[Directions for this task] Can you rewrite the stretch of records from the line containing "Share product on Twitter" through the line containing "click(326, 409)", replacing "Twitter" with "Facebook" and changing nothing else? Leave the pictures out of your answer.

[Extracted entries]
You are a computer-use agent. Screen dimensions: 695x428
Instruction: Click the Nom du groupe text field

* * *

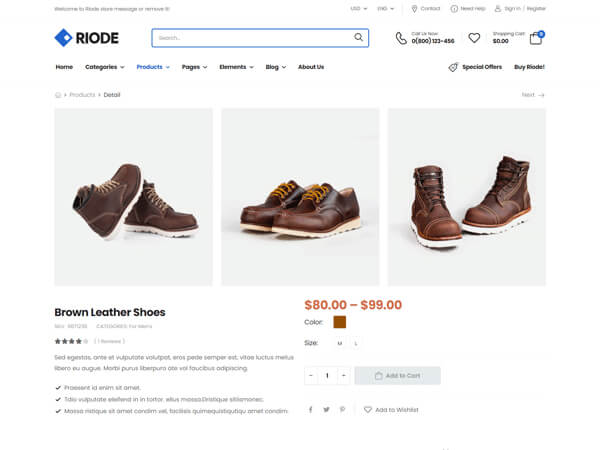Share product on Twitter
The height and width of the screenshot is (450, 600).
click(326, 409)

[Exercise output]
Share product on Facebook
The height and width of the screenshot is (450, 600).
click(326, 409)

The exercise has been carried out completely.